The method
The arrows across the grid
When you plot the numbers of a birth date onto the three-by-three grid, some rows, columns, and diagonals fill up completely, and others stay empty. Those complete and empty lines are read as arrows. They are one of the more speculative parts of the tradition, and we treat them as such.
What an arrow is
The birth chart grid has eight lines through it: three rows, three columns, and two diagonals. When every position on a line is filled by the numbers in your birth date, the tradition calls it an arrow of strength. When every position on a line is empty, it is read as an arrow of absence, a gap to be aware of.
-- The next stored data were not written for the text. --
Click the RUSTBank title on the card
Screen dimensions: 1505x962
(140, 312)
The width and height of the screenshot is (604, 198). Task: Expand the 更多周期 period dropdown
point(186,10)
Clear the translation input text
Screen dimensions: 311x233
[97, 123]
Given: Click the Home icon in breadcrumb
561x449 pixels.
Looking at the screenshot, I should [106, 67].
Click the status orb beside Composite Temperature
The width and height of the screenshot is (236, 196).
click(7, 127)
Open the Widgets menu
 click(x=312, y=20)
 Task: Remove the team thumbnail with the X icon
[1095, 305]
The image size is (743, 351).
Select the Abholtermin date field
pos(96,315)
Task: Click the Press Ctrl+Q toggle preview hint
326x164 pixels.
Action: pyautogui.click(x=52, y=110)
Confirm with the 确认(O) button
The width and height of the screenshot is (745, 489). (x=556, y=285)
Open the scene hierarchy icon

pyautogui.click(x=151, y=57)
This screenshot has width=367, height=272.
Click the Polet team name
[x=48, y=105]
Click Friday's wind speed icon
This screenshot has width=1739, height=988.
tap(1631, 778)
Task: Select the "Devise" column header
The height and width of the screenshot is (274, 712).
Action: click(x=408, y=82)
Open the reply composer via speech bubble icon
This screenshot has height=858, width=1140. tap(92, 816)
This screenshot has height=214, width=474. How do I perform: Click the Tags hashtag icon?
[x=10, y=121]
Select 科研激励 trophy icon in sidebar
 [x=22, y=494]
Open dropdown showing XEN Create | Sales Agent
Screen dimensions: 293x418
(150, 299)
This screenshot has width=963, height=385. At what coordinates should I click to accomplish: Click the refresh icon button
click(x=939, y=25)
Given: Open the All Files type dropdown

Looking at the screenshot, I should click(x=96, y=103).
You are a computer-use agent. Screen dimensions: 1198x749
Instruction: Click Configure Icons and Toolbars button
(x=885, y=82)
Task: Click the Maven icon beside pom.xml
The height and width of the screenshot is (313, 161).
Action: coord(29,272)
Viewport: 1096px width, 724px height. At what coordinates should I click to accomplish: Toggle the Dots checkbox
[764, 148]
The arrows are read as tendencies the chart emphasises or leaves out.
Arrows of strength
A completed line is read as a natural capacity. A full row on the Physical plane, for instance, is read as a strong practical drive; a full diagonal linking will and compassion is read as determination. These are described as gifts the chart comes with, patterns that tend to come easily rather than guarantees.
Arrows of absence
An empty line is read as an area that asks for conscious attention, something the chart does not hand you for free. The tradition frames these not as flaws but as growth edges, the lessons a life tends to keep circling back to. We keep that framing descriptive: an absence names a tendency to work on, never a verdict about what you cannot do.
An honest note on the arrows
The arrows are among the least verifiable parts of numerology, more pattern-in-a-grid than anything grounded. We include them because they are part of the tradition and some people find them a useful lens, but we hedge them more than the core numbers. If any part of this site should be held most lightly, it is this one. Read the arrows as prompts for reflection, not as findings.